■ PAGE EXCERPT:
========================

Williams' next breakthrough came from the most unlikely of sources - the Walt Disney Company. Much like Spielberg, the House of Mouse had always studiously avoided stunt casting, instead allowing the animation and, more recently, the songs of Ashman and Menken, to reverse the troubled studio's fortunes. With their latest animated adventure sent back to the drawing board by a disappointed Jeffrey Katzenberg, it fell to Williams to revive the floundering project. His chaotic, heavily improvised shtick paired perfectly with the Al Hirschfeld-inspired animation style, and helped create the studio's first animated comedy. Since then, hundreds of high profile comics, from Ray Romano and Sarah Silverman, to Ellen Degeneres and Eddie Murphy, have made a beeline (sorry, almost forgot Jerry Seinfeld there) for the recording booth. The results may have varied, but the impact is inarguable.

========================

■ DATA SHOWN:

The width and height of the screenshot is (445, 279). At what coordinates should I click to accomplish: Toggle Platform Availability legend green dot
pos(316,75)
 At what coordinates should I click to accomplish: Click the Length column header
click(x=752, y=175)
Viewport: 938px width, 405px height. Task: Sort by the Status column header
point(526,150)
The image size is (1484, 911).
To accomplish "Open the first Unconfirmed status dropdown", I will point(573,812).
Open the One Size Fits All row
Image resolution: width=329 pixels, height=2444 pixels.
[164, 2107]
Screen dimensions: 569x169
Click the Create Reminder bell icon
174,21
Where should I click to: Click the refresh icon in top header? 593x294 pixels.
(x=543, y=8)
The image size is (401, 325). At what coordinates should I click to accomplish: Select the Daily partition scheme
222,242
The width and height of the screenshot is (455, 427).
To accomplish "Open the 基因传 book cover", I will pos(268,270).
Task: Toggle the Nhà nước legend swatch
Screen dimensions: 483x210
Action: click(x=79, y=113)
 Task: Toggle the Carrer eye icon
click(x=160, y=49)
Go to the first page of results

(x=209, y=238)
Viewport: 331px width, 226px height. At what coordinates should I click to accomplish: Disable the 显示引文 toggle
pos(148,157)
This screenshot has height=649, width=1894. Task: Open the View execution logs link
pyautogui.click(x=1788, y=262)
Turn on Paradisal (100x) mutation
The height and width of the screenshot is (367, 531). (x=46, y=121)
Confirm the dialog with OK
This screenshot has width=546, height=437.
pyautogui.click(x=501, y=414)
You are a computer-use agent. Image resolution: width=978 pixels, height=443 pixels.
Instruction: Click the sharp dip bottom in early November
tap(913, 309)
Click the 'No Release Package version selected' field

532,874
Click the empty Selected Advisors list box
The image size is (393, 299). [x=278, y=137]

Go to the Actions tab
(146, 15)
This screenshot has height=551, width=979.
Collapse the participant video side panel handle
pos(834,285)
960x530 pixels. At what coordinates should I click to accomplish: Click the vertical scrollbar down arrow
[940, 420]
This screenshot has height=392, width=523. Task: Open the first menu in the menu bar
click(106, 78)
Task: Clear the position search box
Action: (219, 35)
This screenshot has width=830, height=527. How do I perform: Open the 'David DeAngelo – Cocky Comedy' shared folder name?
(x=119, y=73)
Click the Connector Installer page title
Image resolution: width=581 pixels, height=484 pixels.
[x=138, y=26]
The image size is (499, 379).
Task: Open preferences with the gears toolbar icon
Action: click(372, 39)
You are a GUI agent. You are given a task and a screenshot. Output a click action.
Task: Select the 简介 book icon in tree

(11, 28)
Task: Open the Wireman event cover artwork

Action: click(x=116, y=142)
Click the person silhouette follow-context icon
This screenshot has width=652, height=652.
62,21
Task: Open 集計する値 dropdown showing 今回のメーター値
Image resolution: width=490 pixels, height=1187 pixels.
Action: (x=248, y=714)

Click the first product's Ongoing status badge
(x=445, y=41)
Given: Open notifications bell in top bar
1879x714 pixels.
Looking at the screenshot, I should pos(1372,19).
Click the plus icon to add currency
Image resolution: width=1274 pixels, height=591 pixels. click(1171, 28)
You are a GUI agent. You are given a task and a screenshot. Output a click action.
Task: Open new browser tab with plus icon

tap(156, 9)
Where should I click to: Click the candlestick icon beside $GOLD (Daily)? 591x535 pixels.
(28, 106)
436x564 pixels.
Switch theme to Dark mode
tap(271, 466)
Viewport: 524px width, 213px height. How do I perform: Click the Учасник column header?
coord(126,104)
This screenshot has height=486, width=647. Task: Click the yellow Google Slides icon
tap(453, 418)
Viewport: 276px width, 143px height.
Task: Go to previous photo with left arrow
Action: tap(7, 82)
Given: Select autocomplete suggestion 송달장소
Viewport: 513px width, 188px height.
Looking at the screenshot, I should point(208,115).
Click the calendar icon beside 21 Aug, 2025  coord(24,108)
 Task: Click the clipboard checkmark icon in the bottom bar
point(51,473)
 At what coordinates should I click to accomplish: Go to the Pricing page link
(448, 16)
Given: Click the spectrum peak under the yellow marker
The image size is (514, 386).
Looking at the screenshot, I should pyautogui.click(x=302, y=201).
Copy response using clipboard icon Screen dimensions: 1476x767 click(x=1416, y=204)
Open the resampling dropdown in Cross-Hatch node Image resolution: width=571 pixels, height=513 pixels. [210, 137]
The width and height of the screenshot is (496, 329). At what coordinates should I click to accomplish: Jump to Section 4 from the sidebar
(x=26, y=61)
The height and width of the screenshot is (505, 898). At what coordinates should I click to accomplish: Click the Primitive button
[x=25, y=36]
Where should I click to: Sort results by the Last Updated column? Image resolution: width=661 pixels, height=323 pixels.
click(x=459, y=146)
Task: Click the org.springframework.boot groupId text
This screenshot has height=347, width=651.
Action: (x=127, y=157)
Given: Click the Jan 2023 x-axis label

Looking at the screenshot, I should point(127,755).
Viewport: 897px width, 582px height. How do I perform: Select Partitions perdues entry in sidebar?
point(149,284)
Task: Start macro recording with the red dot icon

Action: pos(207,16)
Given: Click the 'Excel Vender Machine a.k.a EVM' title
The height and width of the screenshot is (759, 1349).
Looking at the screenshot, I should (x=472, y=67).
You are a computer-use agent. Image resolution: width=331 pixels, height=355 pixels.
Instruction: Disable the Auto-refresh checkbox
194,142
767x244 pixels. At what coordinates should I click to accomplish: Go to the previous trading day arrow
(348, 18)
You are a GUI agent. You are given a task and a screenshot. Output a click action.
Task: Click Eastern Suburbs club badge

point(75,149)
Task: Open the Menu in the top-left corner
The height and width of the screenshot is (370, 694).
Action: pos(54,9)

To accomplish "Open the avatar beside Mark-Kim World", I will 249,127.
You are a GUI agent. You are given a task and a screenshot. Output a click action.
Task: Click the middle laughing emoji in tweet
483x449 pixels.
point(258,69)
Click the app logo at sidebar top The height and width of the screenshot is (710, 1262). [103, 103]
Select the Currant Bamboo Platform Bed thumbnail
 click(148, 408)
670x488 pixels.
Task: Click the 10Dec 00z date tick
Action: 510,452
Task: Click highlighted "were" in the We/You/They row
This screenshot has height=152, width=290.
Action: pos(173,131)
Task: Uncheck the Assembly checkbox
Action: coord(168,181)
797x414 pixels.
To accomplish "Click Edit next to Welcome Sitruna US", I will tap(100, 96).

========================

■ EXERCISES TO COMPLETE:
A – In the Disney passage, who sent the studio's latest animated adventure back to the drawing board?
B – Reproduce the Disney passage word for word, starting with "Williams' next breakthrough" and going on through "impact is inarguable.".
C – List every comic the Disney passage names as having gone to the recording booth since then.
Answer from the Disney passage alone, not from the material.

■ RESPONSES:
A – Jeffrey Katzenberg

B –
Williams' next breakthrough came from the most unlikely of sources - the Walt Disney Company. Much like Spielberg, the House of Mouse had always studiously avoided stunt casting, instead allowing the animation and, more recently, the songs of Ashman and Menken, to reverse the troubled studio's fortunes. With their latest animated adventure sent back to the drawing board by a disappointed Jeffrey Katzenberg, it fell to Williams to revive the floundering project. His chaotic, heavily improvised shtick paired perfectly with the Al Hirschfeld-inspired animation style, and helped create the studio's first animated comedy. Since then, hundreds of high profile comics, from Ray Romano and Sarah Silverman, to Ellen Degeneres and Eddie Murphy, have made a beeline (sorry, almost forgot Jerry Seinfeld there) for the recording booth. The results may have varied, but the impact is inarguable.

C – Ray Romano, Sarah Silverman, Ellen Degeneres, Eddie Murphy, Jerry Seinfeld